Biogeochemical models invoke the nonsinking organic matter reservoir as a mechanism for transporting nutrients and carbon from coastal CCE to the ocean's interior (Gruber et al., 2011; Letscher et al., 2013). To test the possible importance of this process, lateral TOC transport was estimated by considering this pool to be a passive tracer (Letscher et al., 2013), where gradients in [TOC] between adjacent regions were assumed to result from transport only. Surface currents of the CCE are dominated by alongshore transport of 5–12 km/day but simultaneous cross-shore transport can average 0.5 km/day (Todd et al., 2011). Using BECCO model lateral velocities and a simple box model approach (Peltzer & Hayward, 1996), we found areal integrated cross-shore TOC export from the Inshore North region could be on the order of 10 ± 7 mmol C m⁻² d⁻¹ during more productive upwelling conditions. Such estimates are similar to those for lateral export away from sites of production in the equatorial upwelling region of the eastern tropical Pacific Ocean (Peltzer & Hayward, 1996). This estimated lateral export from the Northern Inshore represents ~50% of mean Northern Inshore P_TOC. If even half of this nonsinking reservoir persists on the order of 6–12 months (i.e., semilabile DOM; Hansell, 2013), then coastal TOC can be effectively transported to TOC-depleted regions like the California Current (50–100 km). Future modeling efforts based in the CCE should incorporate TOC transport and TOC turnover rates to better constrain potential lateral transport of inshore primary production.
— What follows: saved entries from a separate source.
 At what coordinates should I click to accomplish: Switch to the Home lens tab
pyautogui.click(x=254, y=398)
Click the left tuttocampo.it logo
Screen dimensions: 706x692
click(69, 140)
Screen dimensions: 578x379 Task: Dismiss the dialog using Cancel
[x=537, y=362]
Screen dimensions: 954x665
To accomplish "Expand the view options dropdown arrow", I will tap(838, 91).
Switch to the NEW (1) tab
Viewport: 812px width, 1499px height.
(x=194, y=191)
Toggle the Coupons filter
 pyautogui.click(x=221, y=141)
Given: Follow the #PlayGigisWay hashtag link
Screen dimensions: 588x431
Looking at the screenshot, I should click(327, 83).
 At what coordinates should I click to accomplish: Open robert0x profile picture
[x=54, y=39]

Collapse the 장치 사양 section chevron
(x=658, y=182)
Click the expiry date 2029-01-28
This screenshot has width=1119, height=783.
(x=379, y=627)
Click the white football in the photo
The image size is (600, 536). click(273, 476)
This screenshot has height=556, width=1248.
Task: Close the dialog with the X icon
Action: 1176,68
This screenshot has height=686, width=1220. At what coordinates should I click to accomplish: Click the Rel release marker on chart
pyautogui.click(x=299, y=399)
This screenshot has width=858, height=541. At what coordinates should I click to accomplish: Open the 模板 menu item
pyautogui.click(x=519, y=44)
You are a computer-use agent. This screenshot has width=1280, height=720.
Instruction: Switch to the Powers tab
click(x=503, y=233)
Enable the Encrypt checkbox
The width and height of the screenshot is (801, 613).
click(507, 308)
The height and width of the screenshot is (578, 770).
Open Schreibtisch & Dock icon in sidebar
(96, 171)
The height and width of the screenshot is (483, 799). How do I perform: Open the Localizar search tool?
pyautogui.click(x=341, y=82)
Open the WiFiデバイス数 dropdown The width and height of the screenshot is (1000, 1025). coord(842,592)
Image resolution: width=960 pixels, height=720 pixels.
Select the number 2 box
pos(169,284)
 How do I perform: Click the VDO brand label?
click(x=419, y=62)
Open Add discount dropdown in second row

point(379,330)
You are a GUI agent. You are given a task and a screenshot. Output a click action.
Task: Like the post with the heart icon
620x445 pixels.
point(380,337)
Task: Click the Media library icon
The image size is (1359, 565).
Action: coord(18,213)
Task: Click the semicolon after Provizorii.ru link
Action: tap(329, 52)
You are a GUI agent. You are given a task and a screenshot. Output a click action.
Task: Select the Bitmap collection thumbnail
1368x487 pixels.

4.5 DOC Production in Eastern Boundary Current Systems

Eastern boundary currents (EBCs), including the CCS, are among the most productive systems in the ocean (Chavez & Messié, 2009). These regions are also important sites of DOC production. For example, between 2% and 40% of NPP, with a mean around 20%, is partitioned into DOC in the Canary, Benguela, and Humboldt Currents (Álvarez-Salgado et al., 2001; Cuevas et al., 2004; Teira et al., 2001; Troncoso et al., 2003). Ekman-driven lateral transport can also export carbon and nutrients in the form of organic matter from EBCs to less productive gyre ecosystems (Letscher et al., 2013, 2016; Nagai et al., 2015; Reynolds et al., 2014; Torres-Valdés et al., 2009). Our temporally and spatially extensive data set enabled us to constrain production rates of TOC, which includes DOC, and identify ecosystem conditions that drive variability in TOC partitioning as reported in previous EBC studies. Our data indicate that lateral export of coastal DOC is an important process in the CCS, and with a TP:NPP similar to that reported for other EBCs the processes of lateral export may be relevant in those regions as well.